Wednesday, May 17, 2017
Return To The Wild
One of our life goals is to assist the return to a natural setting of native plants. With the exception of the protective covering wire cages, arbutus now grows here in three appropriately wild locations. Lobelia cardinalis has been here with us for decades but it survives with our help only in the gardens. Pasture grasses overwhelmed it after two seasons when we planted it near our pond. So now we make another attempt to introduce cardinal flower in an almost natural setting.
From what we have read, cardinal flower seeds require moisture to germinate. We recently discovered an area at the base of the bedrock ridge that features an occasional spring. Moving a short distance toward the former farm field, our plants will find adequate sunlight and moderately wet soil. These three plants have spent the past several weeks in plastic pots so that a move to the basement protected them from late frosts. Plants left unprotected in the garden are still alive but their growth is way behind the potted plants. Perhaps the natural cycle of tender new growth under snow cover making the transition to hard dark green leaves consumes a great deal of the plants energy as does recovery from frost damage.
In the nearby woods, fallen leaf cover prevents rampant grass growth.
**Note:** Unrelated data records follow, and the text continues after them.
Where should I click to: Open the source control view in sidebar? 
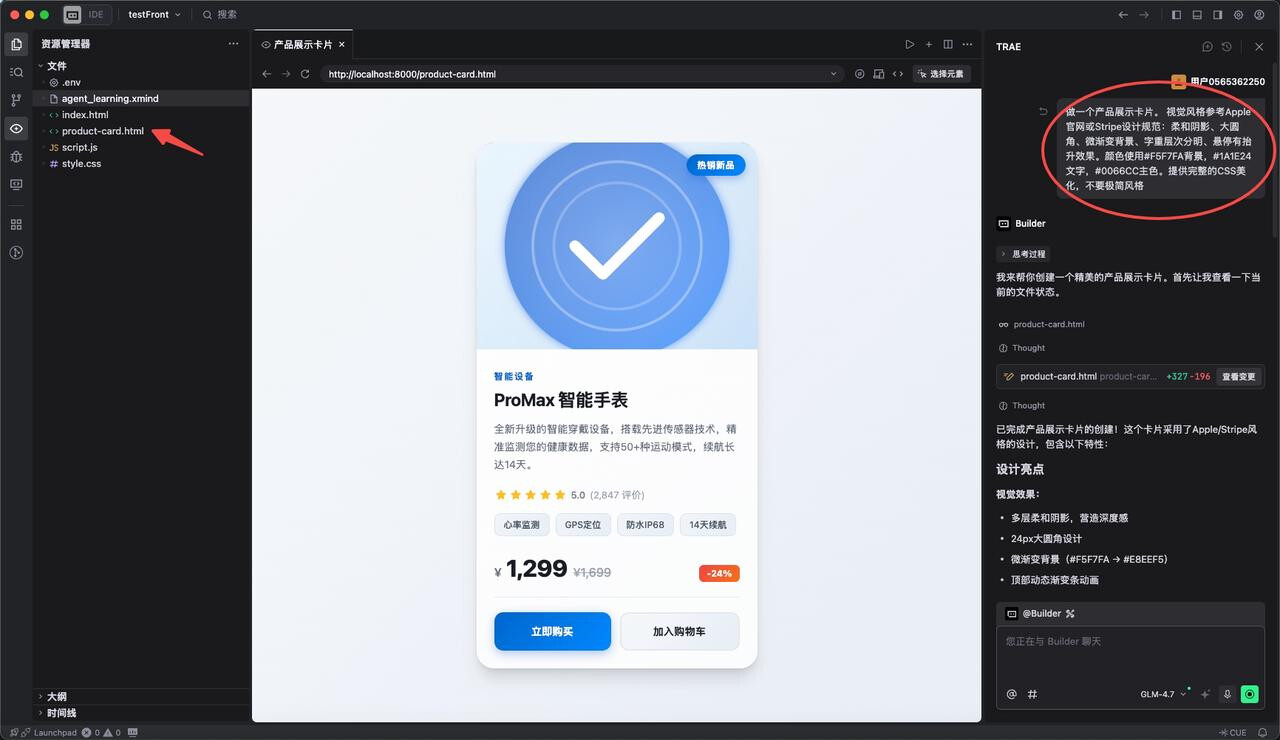click(x=16, y=100)
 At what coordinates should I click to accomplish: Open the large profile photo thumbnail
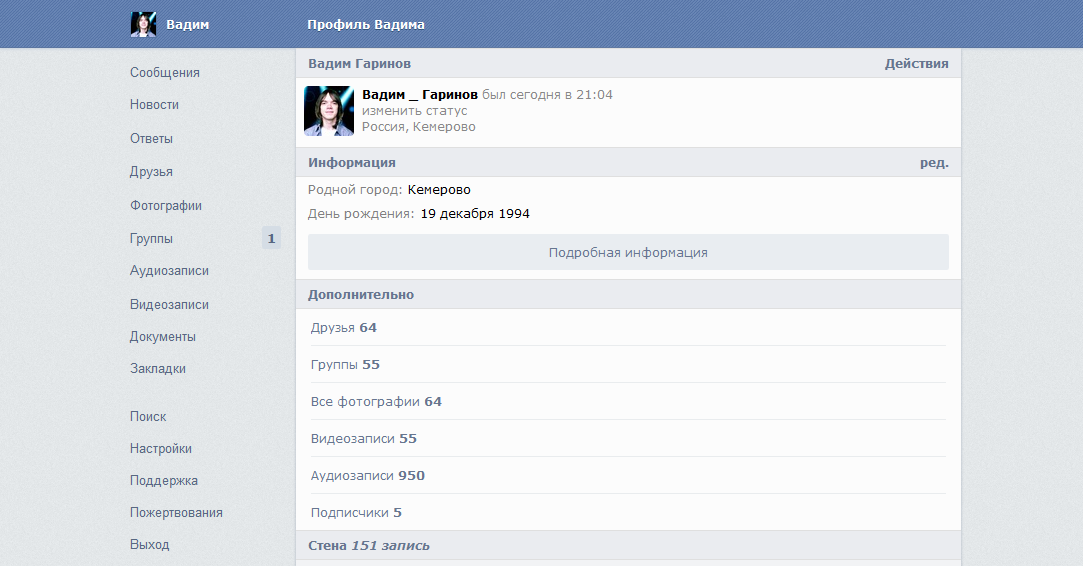pos(329,111)
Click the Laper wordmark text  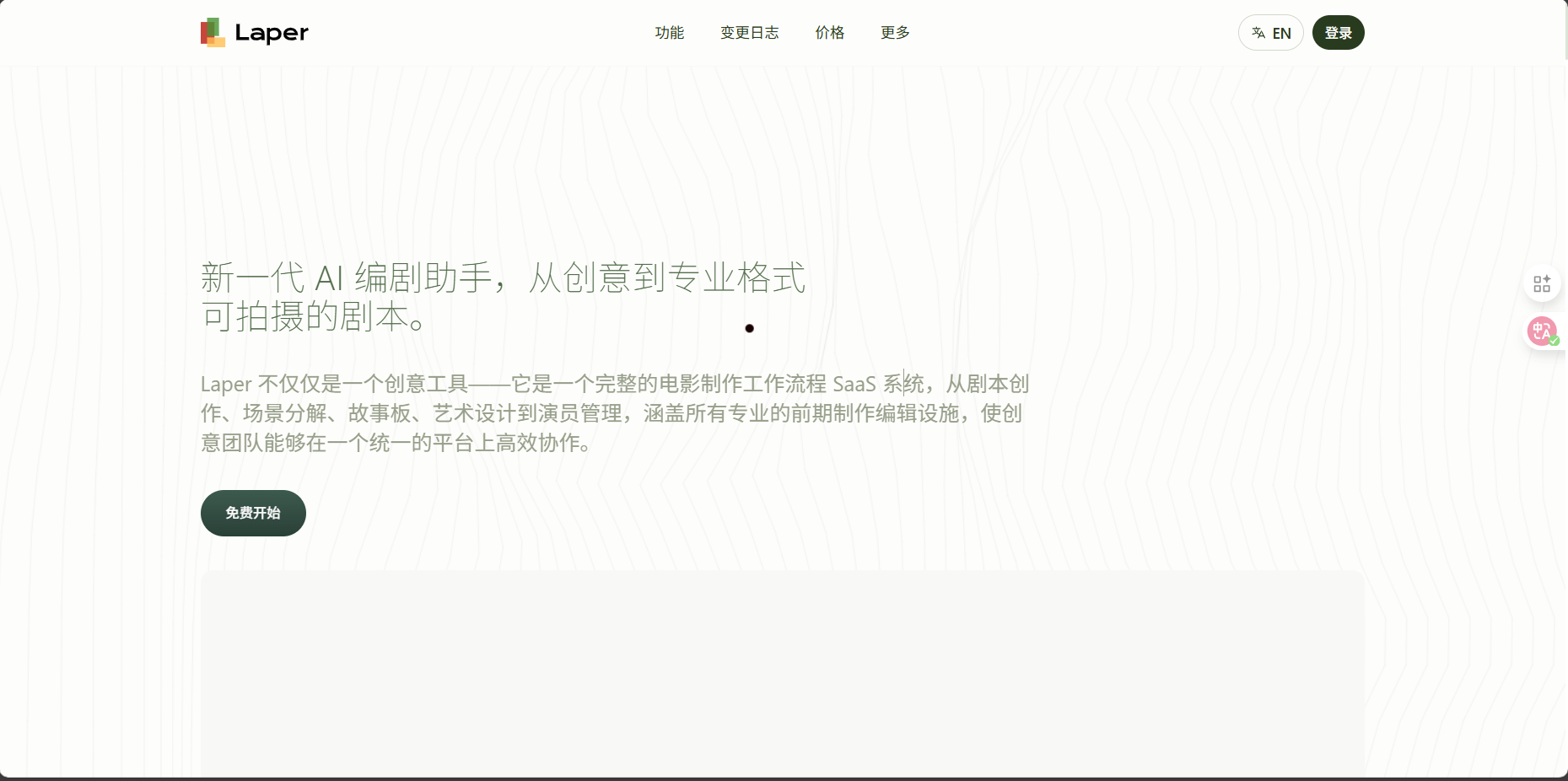(x=272, y=33)
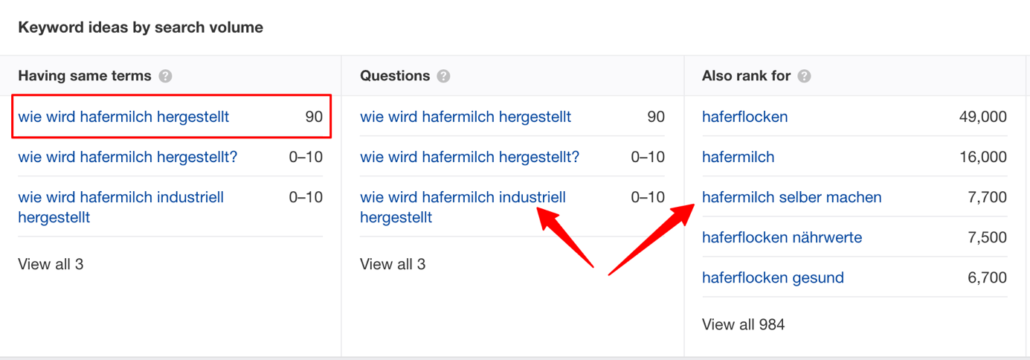
Task: Click help icon beside Questions heading
Action: 443,76
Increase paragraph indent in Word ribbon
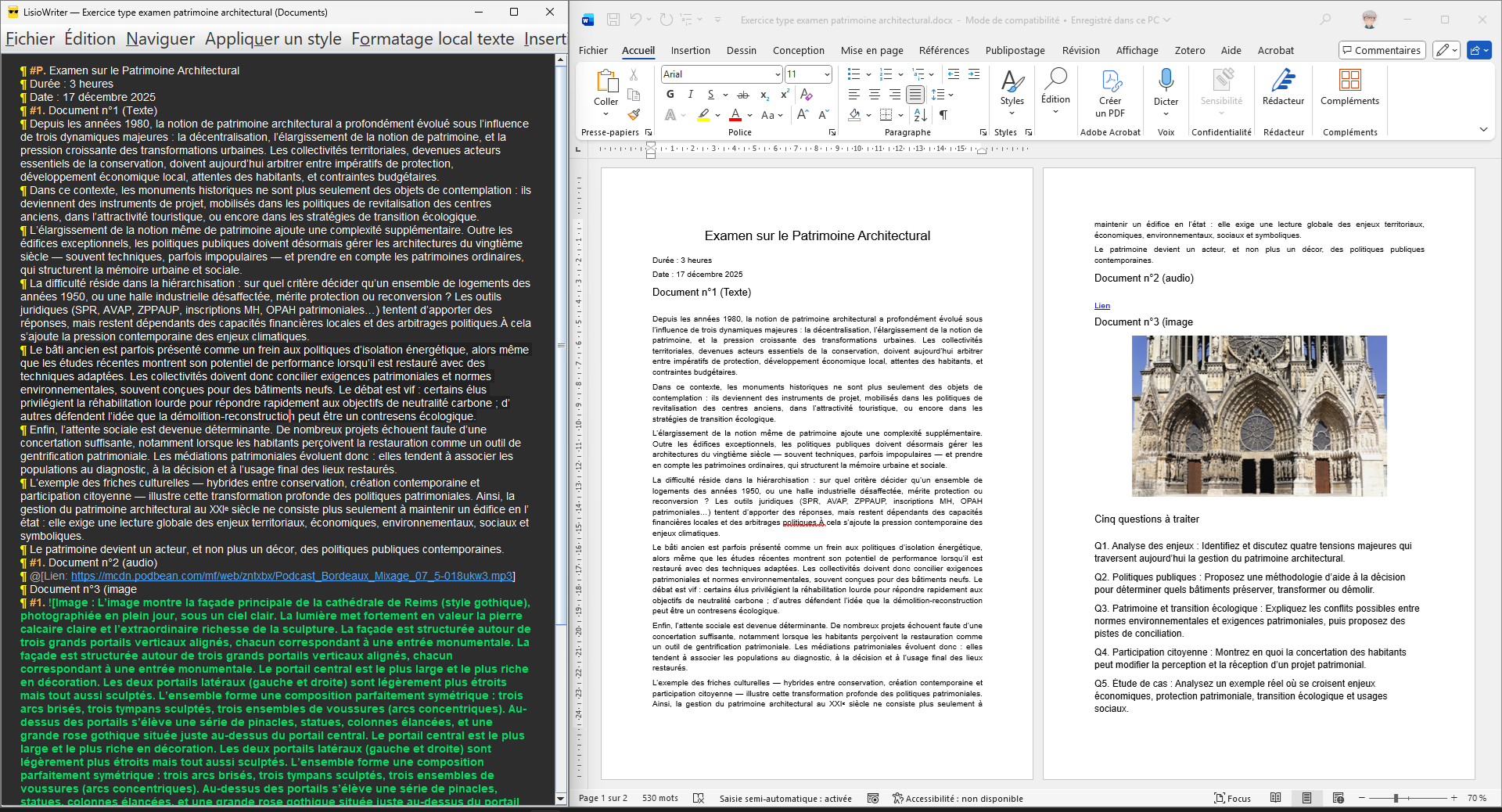 [x=974, y=74]
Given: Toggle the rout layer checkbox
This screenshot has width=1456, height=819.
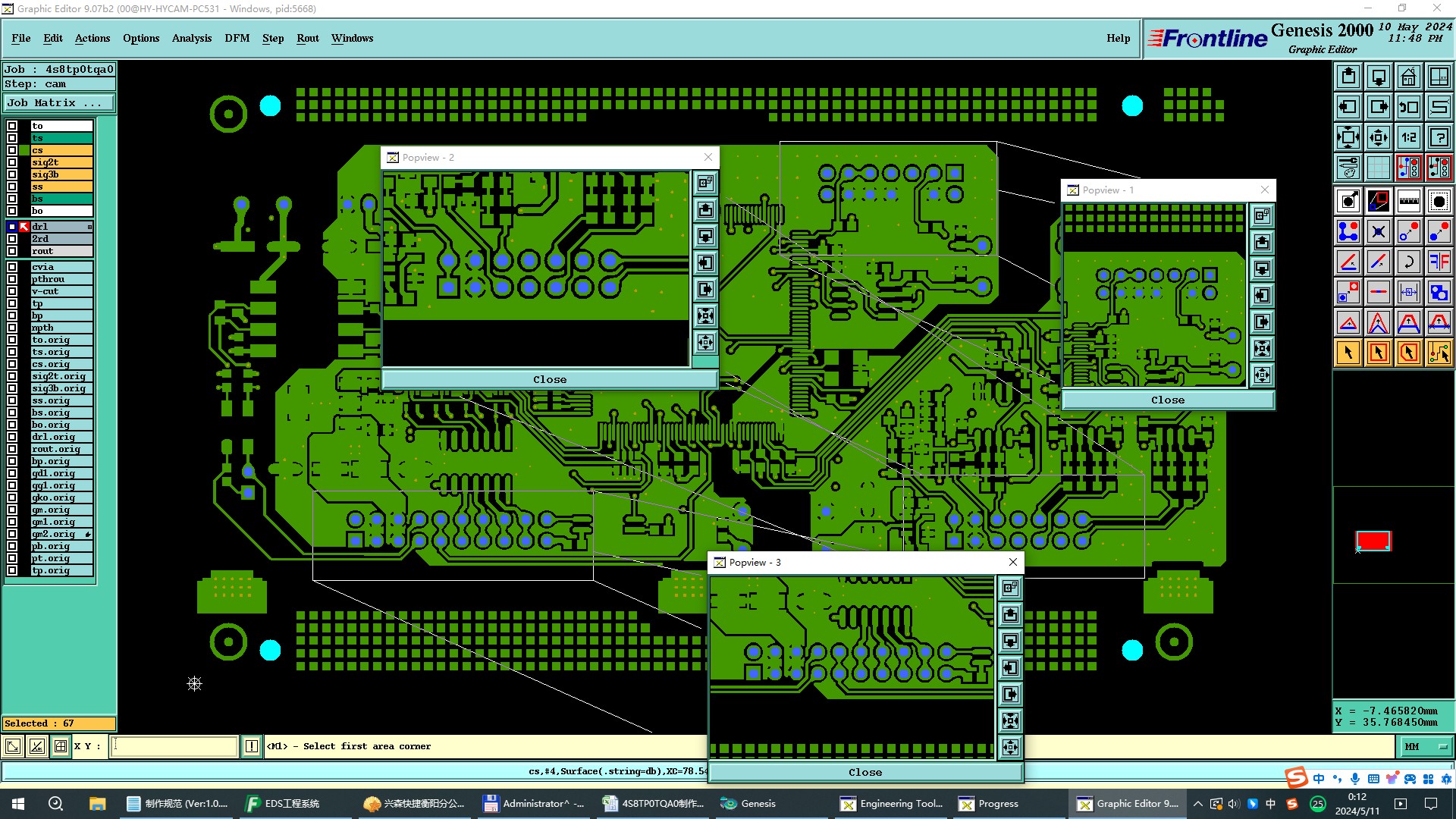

We used one of our bags of residential leaves to cover this area of ground. Additional leaves will be brought here to expand the grass free area. If the introduced leaves run to the natural fallen leaves in the woods, a wild appearance will result. We can continue to bring leaves here if the plants survive in this location. The protective wire cage is intended for a short time only. Once the cardinal flower settles in the cage will be removed.
These Jack in the pulpits discovered close to the location of the cardinal flower's new home are the first that we have ever found on our land. Widespread sizable chunks of broken ridge stone litter the ground here as the ridge gives way to the field. Walking here is risky but the area favors natural growth of the Jack in the pulpits. Perhaps the moisture in this area is necessary for these plants survival.
One thing that we did notice is that Jack in the pulpit's with only a single leaf had no Jack. Perhaps like the trout lily, older plants with two leaves are only ones to flower.
On a totally unrelated subject, as we neared our home by auto yesterday a red tailed hawk flew up just in front of us. It had been on the ground on the downhill side of the road and was flying into the woods. It was carrying what looked to be a baby woodchuck. The distance separating bird and car was extremely small and our view of the sunlit back of the hawk was incredible. Since we view woodchucks as mortal enemies, seeing one about to feed nestling hawks just seemed right.